:: TEXT SHOWN ::

Thus, the court directs that the plaintiff shall make application to the Board for extensions of the subdivision approval, which application shall be for the period from September 2002 through September 2005. It shall be the plaintiff's burden to demonstrate that during the period commencing September 12, 2002 up to the time of the hearing that is to take place, it has continued to make a good faith effort to satisfy all the conditions of its subdivision approval. If the Board is satisfied with the plaintiff's proof, it should be granted extensions for the periods from September 12, 2002 to September 12, 2003, September 12, 2003 to September 12, 2004, and September 12, 2004 to September 12, 2005. If those extensions are granted and the applicant has not obtained all of its approvals prior to September 12, 2005, it will need to make an additional application for an extension. A hearing on extensions shall be heard within 45 days of this letter opinion.

:: INFORMATION PROVIDED ::

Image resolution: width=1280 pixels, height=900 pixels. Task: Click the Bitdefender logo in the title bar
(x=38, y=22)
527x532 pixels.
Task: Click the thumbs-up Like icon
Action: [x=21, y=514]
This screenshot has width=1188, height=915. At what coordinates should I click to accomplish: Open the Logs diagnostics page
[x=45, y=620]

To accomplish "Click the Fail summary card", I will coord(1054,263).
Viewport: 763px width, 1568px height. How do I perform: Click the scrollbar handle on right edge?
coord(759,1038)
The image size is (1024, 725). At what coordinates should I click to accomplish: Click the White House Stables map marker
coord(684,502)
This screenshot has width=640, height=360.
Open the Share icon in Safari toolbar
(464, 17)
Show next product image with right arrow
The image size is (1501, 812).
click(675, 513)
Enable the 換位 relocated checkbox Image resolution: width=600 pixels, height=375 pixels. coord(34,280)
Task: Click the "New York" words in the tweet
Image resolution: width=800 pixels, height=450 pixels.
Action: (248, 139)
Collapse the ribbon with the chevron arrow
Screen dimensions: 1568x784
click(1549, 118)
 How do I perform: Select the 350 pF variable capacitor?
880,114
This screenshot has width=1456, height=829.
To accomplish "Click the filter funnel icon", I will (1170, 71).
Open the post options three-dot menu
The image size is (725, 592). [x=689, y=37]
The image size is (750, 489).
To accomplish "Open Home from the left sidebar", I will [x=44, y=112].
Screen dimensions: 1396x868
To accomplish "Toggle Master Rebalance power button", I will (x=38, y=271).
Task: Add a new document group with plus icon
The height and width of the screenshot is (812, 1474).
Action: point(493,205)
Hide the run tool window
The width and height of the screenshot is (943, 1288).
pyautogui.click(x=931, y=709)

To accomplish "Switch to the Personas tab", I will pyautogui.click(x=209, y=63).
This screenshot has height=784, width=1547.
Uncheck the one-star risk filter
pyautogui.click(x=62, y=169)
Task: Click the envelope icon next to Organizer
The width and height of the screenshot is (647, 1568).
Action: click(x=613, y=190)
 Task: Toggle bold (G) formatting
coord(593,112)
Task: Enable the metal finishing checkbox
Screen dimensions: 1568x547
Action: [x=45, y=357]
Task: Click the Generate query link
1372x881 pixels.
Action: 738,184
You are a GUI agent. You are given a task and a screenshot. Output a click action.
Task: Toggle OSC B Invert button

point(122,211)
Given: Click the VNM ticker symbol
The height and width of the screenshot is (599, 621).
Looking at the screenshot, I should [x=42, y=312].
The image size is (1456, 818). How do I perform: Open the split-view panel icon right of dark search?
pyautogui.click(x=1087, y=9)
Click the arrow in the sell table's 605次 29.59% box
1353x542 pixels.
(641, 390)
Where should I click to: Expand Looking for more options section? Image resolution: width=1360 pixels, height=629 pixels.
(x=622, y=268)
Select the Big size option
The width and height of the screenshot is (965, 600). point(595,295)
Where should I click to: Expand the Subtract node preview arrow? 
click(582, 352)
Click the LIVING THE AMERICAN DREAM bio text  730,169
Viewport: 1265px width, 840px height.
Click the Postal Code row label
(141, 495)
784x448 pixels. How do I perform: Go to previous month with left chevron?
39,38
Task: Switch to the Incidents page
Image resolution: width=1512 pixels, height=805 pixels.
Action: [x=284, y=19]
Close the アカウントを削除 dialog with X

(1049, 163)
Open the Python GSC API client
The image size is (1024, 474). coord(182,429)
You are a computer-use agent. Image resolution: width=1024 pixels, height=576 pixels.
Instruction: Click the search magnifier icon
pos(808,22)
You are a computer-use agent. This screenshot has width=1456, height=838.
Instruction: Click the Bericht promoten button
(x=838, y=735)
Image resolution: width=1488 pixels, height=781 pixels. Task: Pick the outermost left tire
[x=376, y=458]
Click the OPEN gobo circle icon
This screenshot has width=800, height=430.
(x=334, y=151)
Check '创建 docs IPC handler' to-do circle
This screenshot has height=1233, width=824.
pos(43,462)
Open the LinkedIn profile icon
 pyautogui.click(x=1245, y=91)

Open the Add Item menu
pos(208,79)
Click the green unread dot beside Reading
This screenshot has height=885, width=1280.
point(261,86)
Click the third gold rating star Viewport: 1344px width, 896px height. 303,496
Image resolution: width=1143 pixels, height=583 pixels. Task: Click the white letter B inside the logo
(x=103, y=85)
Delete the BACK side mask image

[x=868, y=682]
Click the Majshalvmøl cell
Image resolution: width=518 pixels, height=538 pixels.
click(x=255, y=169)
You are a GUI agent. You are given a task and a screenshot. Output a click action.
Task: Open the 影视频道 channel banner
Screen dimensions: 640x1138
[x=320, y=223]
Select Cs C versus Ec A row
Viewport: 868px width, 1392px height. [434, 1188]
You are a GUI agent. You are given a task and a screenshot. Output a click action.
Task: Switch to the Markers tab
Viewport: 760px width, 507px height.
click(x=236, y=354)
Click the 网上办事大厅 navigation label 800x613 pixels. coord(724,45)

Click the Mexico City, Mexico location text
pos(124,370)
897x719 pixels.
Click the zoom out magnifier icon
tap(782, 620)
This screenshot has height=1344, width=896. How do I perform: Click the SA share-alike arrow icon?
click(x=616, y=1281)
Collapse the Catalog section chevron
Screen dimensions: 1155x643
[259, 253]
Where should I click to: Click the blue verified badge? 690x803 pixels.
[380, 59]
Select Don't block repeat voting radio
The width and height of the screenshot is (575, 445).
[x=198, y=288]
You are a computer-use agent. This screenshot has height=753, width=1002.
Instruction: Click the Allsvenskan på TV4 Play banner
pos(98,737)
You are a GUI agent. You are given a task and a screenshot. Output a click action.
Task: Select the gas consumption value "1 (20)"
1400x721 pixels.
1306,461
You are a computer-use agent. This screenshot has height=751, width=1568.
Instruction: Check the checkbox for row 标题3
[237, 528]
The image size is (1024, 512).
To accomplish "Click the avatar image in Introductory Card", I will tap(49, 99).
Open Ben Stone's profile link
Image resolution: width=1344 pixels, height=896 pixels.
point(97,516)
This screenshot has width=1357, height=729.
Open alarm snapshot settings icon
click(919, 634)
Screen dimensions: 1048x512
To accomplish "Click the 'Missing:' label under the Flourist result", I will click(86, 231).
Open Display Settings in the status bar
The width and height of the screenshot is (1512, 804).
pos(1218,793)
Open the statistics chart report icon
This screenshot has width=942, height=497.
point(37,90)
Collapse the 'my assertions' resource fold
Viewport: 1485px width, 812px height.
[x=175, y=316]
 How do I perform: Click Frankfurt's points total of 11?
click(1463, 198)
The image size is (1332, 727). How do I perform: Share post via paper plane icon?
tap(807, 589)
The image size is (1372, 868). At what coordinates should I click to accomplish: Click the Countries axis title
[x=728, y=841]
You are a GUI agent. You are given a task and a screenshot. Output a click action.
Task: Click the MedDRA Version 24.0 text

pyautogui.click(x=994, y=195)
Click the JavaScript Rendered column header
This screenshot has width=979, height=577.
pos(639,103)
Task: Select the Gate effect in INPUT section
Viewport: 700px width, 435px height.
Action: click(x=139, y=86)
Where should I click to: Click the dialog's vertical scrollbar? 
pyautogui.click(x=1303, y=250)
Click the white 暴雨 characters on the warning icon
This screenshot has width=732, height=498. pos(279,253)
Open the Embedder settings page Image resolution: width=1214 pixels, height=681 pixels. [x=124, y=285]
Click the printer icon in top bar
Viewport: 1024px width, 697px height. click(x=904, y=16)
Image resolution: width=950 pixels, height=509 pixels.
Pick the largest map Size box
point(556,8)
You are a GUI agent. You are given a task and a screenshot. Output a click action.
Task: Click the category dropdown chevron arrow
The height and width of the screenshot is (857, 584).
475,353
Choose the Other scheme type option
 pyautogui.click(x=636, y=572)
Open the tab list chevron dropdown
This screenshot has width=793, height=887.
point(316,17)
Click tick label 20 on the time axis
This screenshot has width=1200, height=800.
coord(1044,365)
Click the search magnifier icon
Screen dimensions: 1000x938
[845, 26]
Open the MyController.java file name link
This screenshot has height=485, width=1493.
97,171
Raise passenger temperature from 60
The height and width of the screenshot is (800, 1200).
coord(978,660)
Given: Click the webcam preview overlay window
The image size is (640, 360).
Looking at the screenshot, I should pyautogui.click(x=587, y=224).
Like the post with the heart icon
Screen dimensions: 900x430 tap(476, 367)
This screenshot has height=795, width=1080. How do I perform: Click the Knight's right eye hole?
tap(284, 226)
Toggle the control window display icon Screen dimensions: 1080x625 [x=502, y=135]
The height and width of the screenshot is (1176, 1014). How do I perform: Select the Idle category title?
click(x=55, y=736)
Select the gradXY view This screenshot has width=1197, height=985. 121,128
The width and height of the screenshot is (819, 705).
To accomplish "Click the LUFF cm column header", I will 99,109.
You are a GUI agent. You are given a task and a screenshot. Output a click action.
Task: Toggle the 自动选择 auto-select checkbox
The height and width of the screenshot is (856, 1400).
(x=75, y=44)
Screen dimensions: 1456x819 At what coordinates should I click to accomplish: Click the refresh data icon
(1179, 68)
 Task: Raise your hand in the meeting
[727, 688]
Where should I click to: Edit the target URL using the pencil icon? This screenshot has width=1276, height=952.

:: PROBLEM STATEMENT ::
Copy out the court passage on extending the subdivision approval above, word for word and in full.

:: RESULT OF THE EXERCISE ::
Thus, the court directs that the plaintiff shall make application to the Board for extensions of the subdivision approval, which application shall be for the period from September 2002 through September 2005. It shall be the plaintiff's burden to demonstrate that during the period commencing September 12, 2002 up to the time of the hearing that is to take place, it has continued to make a good faith effort to satisfy all the conditions of its subdivision approval. If the Board is satisfied with the plaintiff's proof, it should be granted extensions for the periods from September 12, 2002 to September 12, 2003, September 12, 2003 to September 12, 2004, and September 12, 2004 to September 12, 2005. If those extensions are granted and the applicant has not obtained all of its approvals prior to September 12, 2005, it will need to make an additional application for an extension. A hearing on extensions shall be heard within 45 days of this letter opinion.